Flag

We stand with Ukraine and our team members from Ukraine. Here are ways you can help

Home ›› Internal Company Dynamics ›› Lessons from Ikea

Lessons from Ikea

by Jonathan Anderson | UX Magazine
8 min read
Share this post on
Tweet
Share
Post
Share
Email
Print

Save

Ikea’s price-first design approach is a model for smoother projects.

Chances are you’ve come in contact with a piece of flat-pack furniture from Ikea. You may even have put a shelf or desk together with the help of an allen wrench and a single-sheet instruction manual. Ikea has successfully innovated in pricing, logistics, packaging, and store layout to become a global phenomenon.

But the lesson we, the UX community, can learn from Ikea isn’t directly related to their low prices, or making customers put products together themselves. Rather, the valuable lesson we can take from the self-assembly giant comes from an earlier point in a product’s lifecycle: the design stage.

When it comes to design, Ikea is a price-first company. Sure, they pride themselves of their Scandinavian design and ingenuity, but above all else they want their products to be as affordable as possible. As a result, the target price for a product defines and constrains the product design, rather than the other way around. Instead of specifying a product and then determining how much it will cost, Ikea decides how much a product should cost and then designs it to fit within the cost constraint. In an interview with CNET, Ikea product developer June Deboehmler said, “When we decide about a product, we always start with the price… Then, what is the consumer need?”

####

### [Aim 1]
Answer these questions from the article on lessons from Ikea:
(a) Who wrote the article, and for which publication?
(b) When designing a product, what does Ikea decide first?
(c) Which Ikea product developer is quoted, and in what interview?
### [Aim 2]
Rewrite the part of the records that opens with the line containing "Select the boxed room number 6" and closes with the line containing "(x=593, y=298)" as a numbered list. Leave out blank lines.

####

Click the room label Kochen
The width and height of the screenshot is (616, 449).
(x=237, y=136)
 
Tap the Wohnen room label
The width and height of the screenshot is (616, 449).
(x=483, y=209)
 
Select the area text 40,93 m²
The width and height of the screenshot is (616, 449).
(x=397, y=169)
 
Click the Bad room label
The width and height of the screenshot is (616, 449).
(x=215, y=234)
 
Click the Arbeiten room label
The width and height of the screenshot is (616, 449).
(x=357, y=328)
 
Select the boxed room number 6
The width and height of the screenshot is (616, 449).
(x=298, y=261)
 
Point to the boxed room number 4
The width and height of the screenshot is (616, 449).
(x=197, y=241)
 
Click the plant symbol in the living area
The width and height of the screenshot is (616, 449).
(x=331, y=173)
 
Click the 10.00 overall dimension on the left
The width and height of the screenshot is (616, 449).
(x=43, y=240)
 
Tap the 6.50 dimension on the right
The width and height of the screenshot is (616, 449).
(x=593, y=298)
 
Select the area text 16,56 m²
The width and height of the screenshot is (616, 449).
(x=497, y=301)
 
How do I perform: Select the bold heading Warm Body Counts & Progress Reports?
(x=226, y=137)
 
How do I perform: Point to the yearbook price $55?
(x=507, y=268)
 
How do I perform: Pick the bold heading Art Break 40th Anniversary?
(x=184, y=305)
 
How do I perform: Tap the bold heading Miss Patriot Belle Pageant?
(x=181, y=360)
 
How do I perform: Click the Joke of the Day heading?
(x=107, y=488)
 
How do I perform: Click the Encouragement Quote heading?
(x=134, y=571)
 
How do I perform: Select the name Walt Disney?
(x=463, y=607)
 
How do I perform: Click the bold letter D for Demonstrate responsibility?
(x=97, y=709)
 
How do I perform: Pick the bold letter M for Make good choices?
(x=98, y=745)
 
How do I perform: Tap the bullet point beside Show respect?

####

### [Written solution 1]
(a) Jonathan Anderson, for UX Magazine.
(b) How much the product should cost.
(c) June Deboehmler, in an interview with CNET.

### [Written solution 2]
1. Select the boxed room number 6
2. The width and height of the screenshot is (616, 449).
3. (x=298, y=261)
4. Point to the boxed room number 4
5. The width and height of the screenshot is (616, 449).
6. (x=197, y=241)
7. Click the plant symbol in the living area
8. The width and height of the screenshot is (616, 449).
9. (x=331, y=173)
10. Click the 10.00 overall dimension on the left
11. The width and height of the screenshot is (616, 449).
12. (x=43, y=240)
13. Tap the 6.50 dimension on the right
14. The width and height of the screenshot is (616, 449).
15. (x=593, y=298)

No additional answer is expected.